= WORK INSTRUCTIONS =
Among the entries below, the lines from the one with "The height and" up to and including the one with "Instruction: Click the" are to be restated exactly, without pictures.

= ENTRIES PROVIDED =

◇ ◇ ◇

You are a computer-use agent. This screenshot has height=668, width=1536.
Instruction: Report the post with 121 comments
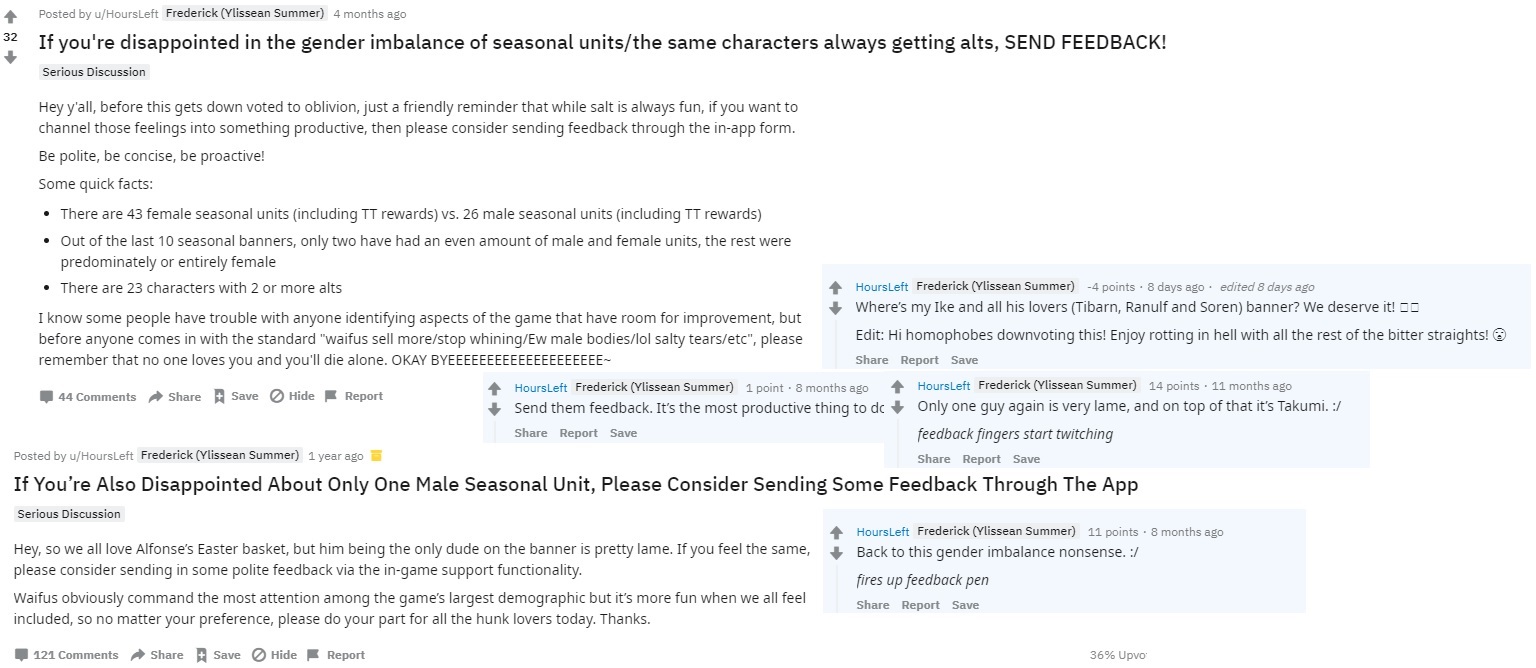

◇ ◇ ◇

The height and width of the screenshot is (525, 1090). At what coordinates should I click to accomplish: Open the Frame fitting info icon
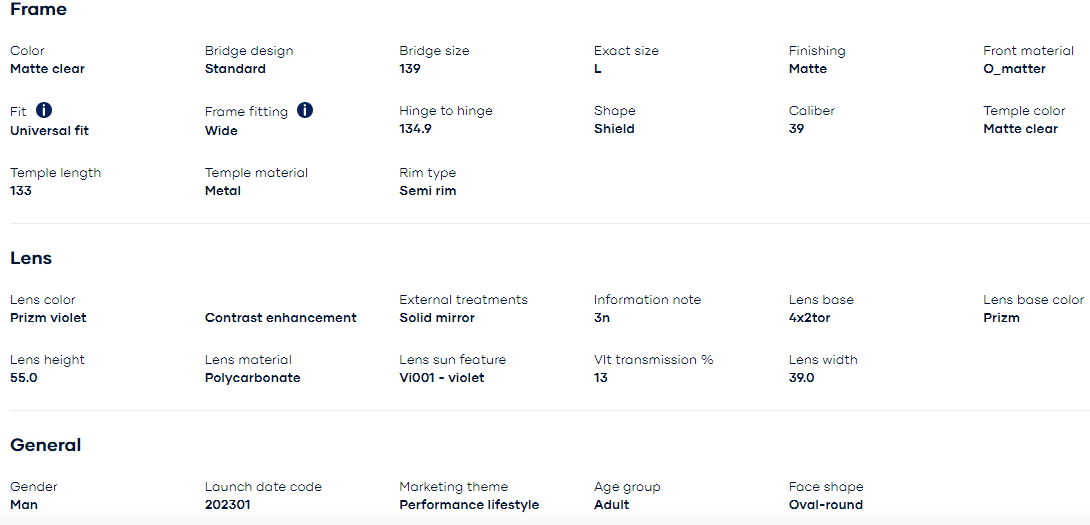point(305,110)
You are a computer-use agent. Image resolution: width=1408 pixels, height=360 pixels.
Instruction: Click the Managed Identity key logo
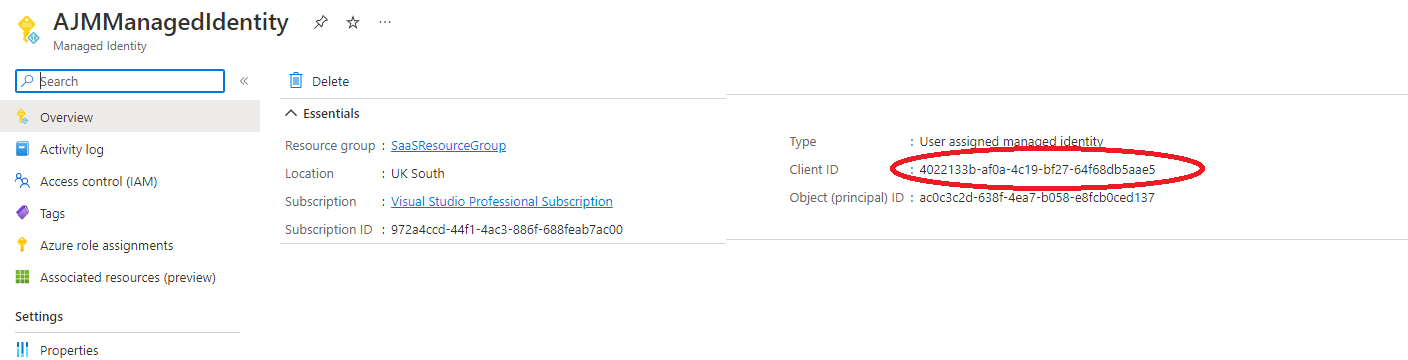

◇ ◇ ◇

= PROBLEM SOLUTION =
The height and width of the screenshot is (525, 1090). At what coordinates should I click to accomplish: Open the Frame fitting info icon
point(305,110)
You are a computer-use agent. Image resolution: width=1408 pixels, height=360 pixels.
Instruction: Click the Managed Identity key logo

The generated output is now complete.